賑やかなバスは球場に到着すると、中の面々は降りるとすぐに口を閉じた。皆が唖然としている様子だ。後方の席にいた俺はバスから降りて皆の目線の先を追った。俺も同じく唖然とするしかなかった。なるほど、これが強豪校か。目の前には自分達の5倍はいるであろう応援組。応援団は発声練習、吹奏楽部もこちらの比じゃないオーラが出ていた。

「なにー凄い!怖い!優里ートイレ行こ。」と美久の一声に皆が急に安心したように身体の硬直を解いた。優里は美久に着いて行き、それぞれは準備にかかった。


スタンドに着くとご機嫌な太陽が照らした座席の熱に跳ね上がった。これは油断できない暑さだとタオルを首にかけて覚悟を決めた。グラウンドには丘之城高校野球部が声をかけ合い練習している。駿の姿もあった。豊丸先輩と話をしている表情に笑みがあった。この重圧を笑える駿は本物かもしれない。自分なら今頃トイレの中だろう。球児達の汗をこれまで吸い続けたグラウンドで今日はどんな試合をするのだろう。丘之城高校が桐生ヶ岡第一高校に挑むこの一戦は、国の名誉を賭けた世紀の一戦でも世界が注目する一戦でもないが、本人達には青春、努力、絆、経験を詰め込んだ大一番に違いない。少なくとも学校を背負った代表である。10代の彼らにはその重みの感じ方はそれぞれだが、駿はどうだろうか。


やがて両校は整列し向かい合う相手に「宜しくお願いします!」の言葉をぶつけた。スタンドの我々もスイッチが入るように声を出した。

試合は初回から動く。予想は反しなかった。桐生ヶ岡第一高校が何故強豪校なのかをさっそく実演で教えてもらった。初回からの猛攻で4失点、打線に穴が無いとはこの事かと思い知らされたのだ。

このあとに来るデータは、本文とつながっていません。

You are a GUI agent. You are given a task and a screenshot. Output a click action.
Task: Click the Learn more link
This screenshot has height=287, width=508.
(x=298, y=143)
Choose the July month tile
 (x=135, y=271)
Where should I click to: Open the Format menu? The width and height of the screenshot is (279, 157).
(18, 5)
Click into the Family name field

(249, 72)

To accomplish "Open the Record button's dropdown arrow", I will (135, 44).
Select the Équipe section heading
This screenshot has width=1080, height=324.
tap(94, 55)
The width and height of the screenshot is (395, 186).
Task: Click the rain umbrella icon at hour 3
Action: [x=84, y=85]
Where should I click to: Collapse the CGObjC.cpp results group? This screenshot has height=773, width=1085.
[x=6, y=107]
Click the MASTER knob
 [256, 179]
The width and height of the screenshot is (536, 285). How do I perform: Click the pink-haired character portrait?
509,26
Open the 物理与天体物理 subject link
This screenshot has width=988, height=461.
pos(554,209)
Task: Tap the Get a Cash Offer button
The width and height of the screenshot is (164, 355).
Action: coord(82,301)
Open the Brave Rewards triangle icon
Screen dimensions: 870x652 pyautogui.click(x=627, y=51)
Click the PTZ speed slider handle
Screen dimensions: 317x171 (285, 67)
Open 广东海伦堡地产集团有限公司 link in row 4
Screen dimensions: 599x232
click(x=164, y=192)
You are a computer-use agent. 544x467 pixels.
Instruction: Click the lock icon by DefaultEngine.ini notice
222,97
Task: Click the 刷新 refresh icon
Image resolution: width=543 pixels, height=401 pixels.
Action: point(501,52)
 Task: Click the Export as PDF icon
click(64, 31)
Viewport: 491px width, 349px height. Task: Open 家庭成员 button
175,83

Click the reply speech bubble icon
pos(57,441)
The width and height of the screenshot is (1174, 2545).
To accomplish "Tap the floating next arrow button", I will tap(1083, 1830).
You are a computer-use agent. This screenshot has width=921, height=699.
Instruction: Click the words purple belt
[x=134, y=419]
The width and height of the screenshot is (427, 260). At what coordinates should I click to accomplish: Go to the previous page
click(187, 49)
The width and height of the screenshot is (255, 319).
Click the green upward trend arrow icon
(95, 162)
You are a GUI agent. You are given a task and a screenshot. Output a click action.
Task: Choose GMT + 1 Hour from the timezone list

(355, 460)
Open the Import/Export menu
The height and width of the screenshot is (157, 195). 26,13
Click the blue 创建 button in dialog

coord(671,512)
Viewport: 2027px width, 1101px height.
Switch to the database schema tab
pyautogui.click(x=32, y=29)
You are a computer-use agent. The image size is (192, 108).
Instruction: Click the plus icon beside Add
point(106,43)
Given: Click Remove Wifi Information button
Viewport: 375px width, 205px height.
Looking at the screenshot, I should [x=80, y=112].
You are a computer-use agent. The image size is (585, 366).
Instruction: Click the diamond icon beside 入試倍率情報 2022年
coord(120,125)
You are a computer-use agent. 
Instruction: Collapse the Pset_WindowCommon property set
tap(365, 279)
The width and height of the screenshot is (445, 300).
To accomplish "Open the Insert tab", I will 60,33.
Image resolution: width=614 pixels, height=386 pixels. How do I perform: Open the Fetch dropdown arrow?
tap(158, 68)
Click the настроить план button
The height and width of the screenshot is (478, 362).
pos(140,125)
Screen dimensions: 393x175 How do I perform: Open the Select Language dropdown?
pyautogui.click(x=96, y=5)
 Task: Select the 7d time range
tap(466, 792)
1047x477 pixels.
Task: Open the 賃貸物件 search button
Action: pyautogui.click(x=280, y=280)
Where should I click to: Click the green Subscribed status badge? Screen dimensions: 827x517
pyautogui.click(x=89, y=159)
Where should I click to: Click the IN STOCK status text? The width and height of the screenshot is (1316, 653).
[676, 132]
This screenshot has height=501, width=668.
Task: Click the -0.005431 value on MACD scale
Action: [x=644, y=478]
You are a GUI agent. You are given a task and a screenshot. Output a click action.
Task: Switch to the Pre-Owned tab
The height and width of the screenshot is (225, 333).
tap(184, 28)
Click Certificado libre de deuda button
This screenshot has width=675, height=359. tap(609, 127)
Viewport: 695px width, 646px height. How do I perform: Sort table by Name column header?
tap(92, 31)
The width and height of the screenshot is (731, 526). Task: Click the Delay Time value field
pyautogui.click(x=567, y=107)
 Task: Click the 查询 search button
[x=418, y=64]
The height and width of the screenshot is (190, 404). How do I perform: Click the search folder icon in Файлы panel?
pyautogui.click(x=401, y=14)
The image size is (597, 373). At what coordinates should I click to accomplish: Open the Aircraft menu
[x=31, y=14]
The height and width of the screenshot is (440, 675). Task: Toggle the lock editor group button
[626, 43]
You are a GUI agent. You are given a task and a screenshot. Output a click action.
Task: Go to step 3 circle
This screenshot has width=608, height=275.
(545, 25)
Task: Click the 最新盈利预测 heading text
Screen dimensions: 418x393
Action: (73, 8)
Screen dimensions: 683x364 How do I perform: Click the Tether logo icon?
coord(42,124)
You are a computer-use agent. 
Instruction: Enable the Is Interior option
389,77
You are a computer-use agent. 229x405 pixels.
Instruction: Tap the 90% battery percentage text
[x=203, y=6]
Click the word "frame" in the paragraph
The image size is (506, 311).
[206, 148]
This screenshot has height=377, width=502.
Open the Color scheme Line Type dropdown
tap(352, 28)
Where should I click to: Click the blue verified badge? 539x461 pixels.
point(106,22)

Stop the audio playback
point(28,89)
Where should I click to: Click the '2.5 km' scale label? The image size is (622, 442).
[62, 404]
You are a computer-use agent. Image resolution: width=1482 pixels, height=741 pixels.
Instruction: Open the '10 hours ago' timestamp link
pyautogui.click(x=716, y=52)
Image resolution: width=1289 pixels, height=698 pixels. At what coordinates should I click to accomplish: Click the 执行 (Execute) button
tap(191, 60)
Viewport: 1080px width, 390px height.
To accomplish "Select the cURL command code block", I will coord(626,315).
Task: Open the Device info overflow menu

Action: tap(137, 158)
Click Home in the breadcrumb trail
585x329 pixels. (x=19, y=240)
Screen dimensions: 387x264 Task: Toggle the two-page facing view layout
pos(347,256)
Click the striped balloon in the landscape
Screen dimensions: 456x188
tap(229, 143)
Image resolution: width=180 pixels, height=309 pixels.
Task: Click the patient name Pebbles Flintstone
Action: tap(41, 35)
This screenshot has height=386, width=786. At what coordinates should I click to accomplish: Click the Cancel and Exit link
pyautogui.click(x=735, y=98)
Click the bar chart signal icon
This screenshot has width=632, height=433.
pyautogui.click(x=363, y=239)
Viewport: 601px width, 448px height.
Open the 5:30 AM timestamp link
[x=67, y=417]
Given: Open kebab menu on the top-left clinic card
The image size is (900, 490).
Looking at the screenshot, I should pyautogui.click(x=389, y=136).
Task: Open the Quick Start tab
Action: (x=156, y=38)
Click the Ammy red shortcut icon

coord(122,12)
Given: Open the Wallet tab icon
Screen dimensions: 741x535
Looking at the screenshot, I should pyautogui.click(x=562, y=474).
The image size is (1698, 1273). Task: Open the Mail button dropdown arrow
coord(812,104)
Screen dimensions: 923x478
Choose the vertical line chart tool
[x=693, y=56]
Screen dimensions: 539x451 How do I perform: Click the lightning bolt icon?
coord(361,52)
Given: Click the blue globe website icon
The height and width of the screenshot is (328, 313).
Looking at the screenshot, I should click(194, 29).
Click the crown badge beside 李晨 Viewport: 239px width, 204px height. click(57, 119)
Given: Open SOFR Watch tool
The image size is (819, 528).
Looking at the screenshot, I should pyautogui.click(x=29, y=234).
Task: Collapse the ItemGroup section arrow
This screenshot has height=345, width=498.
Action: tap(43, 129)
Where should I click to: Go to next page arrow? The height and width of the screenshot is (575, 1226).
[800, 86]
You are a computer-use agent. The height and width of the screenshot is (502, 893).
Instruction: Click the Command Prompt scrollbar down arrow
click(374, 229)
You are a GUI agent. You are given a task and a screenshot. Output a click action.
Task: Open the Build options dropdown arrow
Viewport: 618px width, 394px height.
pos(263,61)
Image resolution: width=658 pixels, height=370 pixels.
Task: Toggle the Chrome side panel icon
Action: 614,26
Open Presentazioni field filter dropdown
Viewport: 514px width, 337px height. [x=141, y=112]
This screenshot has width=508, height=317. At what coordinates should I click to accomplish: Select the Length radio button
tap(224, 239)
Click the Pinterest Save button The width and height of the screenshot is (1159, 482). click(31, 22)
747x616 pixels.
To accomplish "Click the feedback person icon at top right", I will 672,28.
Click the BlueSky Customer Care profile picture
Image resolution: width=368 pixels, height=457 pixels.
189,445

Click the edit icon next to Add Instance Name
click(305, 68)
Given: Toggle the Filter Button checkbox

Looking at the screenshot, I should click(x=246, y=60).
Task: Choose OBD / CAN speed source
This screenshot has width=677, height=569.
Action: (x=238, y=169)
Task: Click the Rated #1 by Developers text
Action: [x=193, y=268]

なんとか切り抜けて反撃といきたかったが、あっさり三者凡退。駿も見逃し三振と全く手が出なかった。応援席は誰もが頭に良からぬ二文字を浮かべていたに違いない。懸命な選手には申し訳ないが、圧倒的過ぎた。回を重ねるごとに失点し、エースは下を向く回数が増えた。5回を終えて10対0。相手の応援団も容赦ない大声援を送り続けていた。確信の意味もあるのだろう。


「コールドもあるぜこりゃあ。」汗だくのゴッチが眉間にシワを寄せながら言った。首に回したタオルで顔を忙しげに使うほど確かに熱い。そして確かにそうだ。このままではコールド負けだ。それでは少しやるせないだろう。なんとか反撃してもらいたかった。ベンチ前で円陣を組む駿の表情が見えた。そこに諦めは無かった。誰一人そうだった。俺は自分を少し責めたくなった。丘之城高校の負けを悟ってしまった事を後悔した。俺は声援のボリュームを上げた。全員の声援のボリュームが上がったのは、その表情を見たからだろう。それはあまりにも必然の事だった。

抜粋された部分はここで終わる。